● CHALLENGE
Rewrite these lines with "width" changed to "breadth" everywhere it occurs, keeping everything else the same.
-*-
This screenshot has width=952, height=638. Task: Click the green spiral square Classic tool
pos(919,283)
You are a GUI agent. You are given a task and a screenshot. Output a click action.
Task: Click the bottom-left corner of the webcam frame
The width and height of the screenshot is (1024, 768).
-*-
● ANSWER TO THE TASK
This screenshot has breadth=952, height=638. Task: Click the green spiral square Classic tool
pos(919,283)
You are a GUI agent. You are given a task and a screenshot. Output a click action.
Task: Click the bottom-left corner of the webcam frame
The breadth and height of the screenshot is (1024, 768).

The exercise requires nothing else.